→ Goal
Repeat the lines below exactly as they appear, from first to last.

→ Extracted data

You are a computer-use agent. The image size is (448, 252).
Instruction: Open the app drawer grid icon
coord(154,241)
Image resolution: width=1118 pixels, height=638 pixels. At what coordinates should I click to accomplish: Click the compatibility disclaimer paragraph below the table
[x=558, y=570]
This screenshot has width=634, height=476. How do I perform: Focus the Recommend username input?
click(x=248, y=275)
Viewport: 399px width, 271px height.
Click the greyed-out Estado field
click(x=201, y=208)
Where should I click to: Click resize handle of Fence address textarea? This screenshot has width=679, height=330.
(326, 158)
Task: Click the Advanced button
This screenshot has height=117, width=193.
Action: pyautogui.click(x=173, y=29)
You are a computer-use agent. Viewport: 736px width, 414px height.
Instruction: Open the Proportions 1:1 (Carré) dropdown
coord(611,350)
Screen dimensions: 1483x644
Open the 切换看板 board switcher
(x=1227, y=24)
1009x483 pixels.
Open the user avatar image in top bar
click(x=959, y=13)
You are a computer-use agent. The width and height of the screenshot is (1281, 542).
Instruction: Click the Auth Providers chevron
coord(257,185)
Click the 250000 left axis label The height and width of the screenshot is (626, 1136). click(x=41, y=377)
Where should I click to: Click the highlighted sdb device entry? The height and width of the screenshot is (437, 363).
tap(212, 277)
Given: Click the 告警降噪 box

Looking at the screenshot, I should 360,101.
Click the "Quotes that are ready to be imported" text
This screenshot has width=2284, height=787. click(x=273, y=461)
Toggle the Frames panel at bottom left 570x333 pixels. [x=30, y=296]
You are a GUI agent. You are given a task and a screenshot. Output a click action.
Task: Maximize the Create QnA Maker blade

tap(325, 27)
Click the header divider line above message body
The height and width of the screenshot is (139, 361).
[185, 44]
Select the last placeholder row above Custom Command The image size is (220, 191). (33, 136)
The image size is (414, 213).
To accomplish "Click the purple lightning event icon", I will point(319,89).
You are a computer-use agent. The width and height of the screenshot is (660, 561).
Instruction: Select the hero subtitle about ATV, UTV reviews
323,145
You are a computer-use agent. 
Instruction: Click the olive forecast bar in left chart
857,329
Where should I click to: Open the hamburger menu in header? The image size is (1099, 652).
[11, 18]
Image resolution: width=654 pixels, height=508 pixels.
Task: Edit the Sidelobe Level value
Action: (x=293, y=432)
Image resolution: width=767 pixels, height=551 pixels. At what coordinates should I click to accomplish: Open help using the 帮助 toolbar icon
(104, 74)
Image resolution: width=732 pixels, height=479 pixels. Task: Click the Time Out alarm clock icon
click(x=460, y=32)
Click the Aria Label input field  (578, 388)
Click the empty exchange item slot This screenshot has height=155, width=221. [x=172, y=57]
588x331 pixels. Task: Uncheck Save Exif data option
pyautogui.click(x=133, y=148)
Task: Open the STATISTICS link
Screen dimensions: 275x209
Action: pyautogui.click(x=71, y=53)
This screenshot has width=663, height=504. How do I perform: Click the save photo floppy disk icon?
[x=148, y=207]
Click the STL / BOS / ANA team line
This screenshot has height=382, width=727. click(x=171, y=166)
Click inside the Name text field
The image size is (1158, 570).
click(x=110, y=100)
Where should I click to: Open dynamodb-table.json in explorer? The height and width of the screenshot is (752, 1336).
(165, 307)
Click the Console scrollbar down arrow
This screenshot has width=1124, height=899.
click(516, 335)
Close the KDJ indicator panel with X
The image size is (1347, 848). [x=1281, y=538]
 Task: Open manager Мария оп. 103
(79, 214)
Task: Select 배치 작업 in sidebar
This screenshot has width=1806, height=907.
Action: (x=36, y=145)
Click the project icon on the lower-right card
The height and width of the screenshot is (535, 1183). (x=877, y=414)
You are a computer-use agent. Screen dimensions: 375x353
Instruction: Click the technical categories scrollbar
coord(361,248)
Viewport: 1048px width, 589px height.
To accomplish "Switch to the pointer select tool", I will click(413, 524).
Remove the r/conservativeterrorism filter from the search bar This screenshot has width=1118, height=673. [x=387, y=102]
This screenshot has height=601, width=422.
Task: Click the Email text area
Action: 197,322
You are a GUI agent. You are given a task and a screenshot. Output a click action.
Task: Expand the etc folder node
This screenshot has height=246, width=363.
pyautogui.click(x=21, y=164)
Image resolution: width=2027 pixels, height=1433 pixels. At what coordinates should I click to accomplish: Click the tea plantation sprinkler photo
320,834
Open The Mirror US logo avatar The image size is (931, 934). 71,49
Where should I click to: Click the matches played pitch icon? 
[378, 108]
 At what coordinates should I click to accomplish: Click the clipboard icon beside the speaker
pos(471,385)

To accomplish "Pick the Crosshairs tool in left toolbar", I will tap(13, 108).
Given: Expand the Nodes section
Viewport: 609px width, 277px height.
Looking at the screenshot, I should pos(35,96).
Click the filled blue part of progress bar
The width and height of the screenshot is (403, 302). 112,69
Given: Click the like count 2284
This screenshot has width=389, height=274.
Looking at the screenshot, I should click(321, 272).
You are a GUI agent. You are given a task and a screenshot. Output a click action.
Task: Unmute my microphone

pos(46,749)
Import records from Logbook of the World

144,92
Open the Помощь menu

→ Solution
You are a computer-use agent. The image size is (448, 252).
Instruction: Open the app drawer grid icon
coord(154,241)
Image resolution: width=1118 pixels, height=638 pixels. At what coordinates should I click to accomplish: Click the compatibility disclaimer paragraph below the table
[x=558, y=570]
This screenshot has width=634, height=476. How do I perform: Focus the Recommend username input?
click(x=248, y=275)
Viewport: 399px width, 271px height.
Click the greyed-out Estado field
click(x=201, y=208)
Where should I click to: Click resize handle of Fence address textarea? This screenshot has width=679, height=330.
(326, 158)
Task: Click the Advanced button
This screenshot has height=117, width=193.
Action: pyautogui.click(x=173, y=29)
You are a computer-use agent. Viewport: 736px width, 414px height.
Instruction: Open the Proportions 1:1 (Carré) dropdown
coord(611,350)
Screen dimensions: 1483x644
Open the 切换看板 board switcher
(x=1227, y=24)
1009x483 pixels.
Open the user avatar image in top bar
click(x=959, y=13)
You are a computer-use agent. The width and height of the screenshot is (1281, 542).
Instruction: Click the Auth Providers chevron
coord(257,185)
Click the 250000 left axis label The height and width of the screenshot is (626, 1136). click(x=41, y=377)
Where should I click to: Click the highlighted sdb device entry? The height and width of the screenshot is (437, 363).
tap(212, 277)
Given: Click the 告警降噪 box

Looking at the screenshot, I should 360,101.
Click the "Quotes that are ready to be imported" text
This screenshot has width=2284, height=787. click(x=273, y=461)
Toggle the Frames panel at bottom left 570x333 pixels. [x=30, y=296]
You are a GUI agent. You are given a task and a screenshot. Output a click action.
Task: Maximize the Create QnA Maker blade

tap(325, 27)
Click the header divider line above message body
The height and width of the screenshot is (139, 361).
[185, 44]
Select the last placeholder row above Custom Command The image size is (220, 191). (33, 136)
The image size is (414, 213).
To accomplish "Click the purple lightning event icon", I will point(319,89).
You are a computer-use agent. The width and height of the screenshot is (660, 561).
Instruction: Select the hero subtitle about ATV, UTV reviews
323,145
You are a computer-use agent. 
Instruction: Click the olive forecast bar in left chart
857,329
Where should I click to: Open the hamburger menu in header? The image size is (1099, 652).
[11, 18]
Image resolution: width=654 pixels, height=508 pixels.
Task: Edit the Sidelobe Level value
Action: (x=293, y=432)
Image resolution: width=767 pixels, height=551 pixels. At what coordinates should I click to accomplish: Open help using the 帮助 toolbar icon
(104, 74)
Image resolution: width=732 pixels, height=479 pixels. Task: Click the Time Out alarm clock icon
click(x=460, y=32)
Click the Aria Label input field  (578, 388)
Click the empty exchange item slot This screenshot has height=155, width=221. [x=172, y=57]
588x331 pixels. Task: Uncheck Save Exif data option
pyautogui.click(x=133, y=148)
Task: Open the STATISTICS link
Screen dimensions: 275x209
Action: pyautogui.click(x=71, y=53)
This screenshot has width=663, height=504. How do I perform: Click the save photo floppy disk icon?
[x=148, y=207]
Click the STL / BOS / ANA team line
This screenshot has height=382, width=727. click(x=171, y=166)
Click inside the Name text field
The image size is (1158, 570).
click(x=110, y=100)
Where should I click to: Open dynamodb-table.json in explorer? The height and width of the screenshot is (752, 1336).
(165, 307)
Click the Console scrollbar down arrow
This screenshot has width=1124, height=899.
click(516, 335)
Close the KDJ indicator panel with X
The image size is (1347, 848). [x=1281, y=538]
 Task: Open manager Мария оп. 103
(79, 214)
Task: Select 배치 작업 in sidebar
This screenshot has width=1806, height=907.
Action: (x=36, y=145)
Click the project icon on the lower-right card
The height and width of the screenshot is (535, 1183). (x=877, y=414)
You are a computer-use agent. Screen dimensions: 375x353
Instruction: Click the technical categories scrollbar
coord(361,248)
Viewport: 1048px width, 589px height.
To accomplish "Switch to the pointer select tool", I will click(413, 524).
Remove the r/conservativeterrorism filter from the search bar This screenshot has width=1118, height=673. [x=387, y=102]
This screenshot has height=601, width=422.
Task: Click the Email text area
Action: 197,322
You are a GUI agent. You are given a task and a screenshot. Output a click action.
Task: Expand the etc folder node
This screenshot has height=246, width=363.
pyautogui.click(x=21, y=164)
Image resolution: width=2027 pixels, height=1433 pixels. At what coordinates should I click to accomplish: Click the tea plantation sprinkler photo
320,834
Open The Mirror US logo avatar The image size is (931, 934). 71,49
Where should I click to: Click the matches played pitch icon? 
[378, 108]
 At what coordinates should I click to accomplish: Click the clipboard icon beside the speaker
pos(471,385)

To accomplish "Pick the Crosshairs tool in left toolbar", I will tap(13, 108).
Given: Expand the Nodes section
Viewport: 609px width, 277px height.
Looking at the screenshot, I should pos(35,96).
Click the filled blue part of progress bar
The width and height of the screenshot is (403, 302). 112,69
Given: Click the like count 2284
This screenshot has width=389, height=274.
Looking at the screenshot, I should click(321, 272).
You are a GUI agent. You are given a task and a screenshot. Output a click action.
Task: Unmute my microphone

pos(46,749)
Import records from Logbook of the World

144,92
Open the Помощь menu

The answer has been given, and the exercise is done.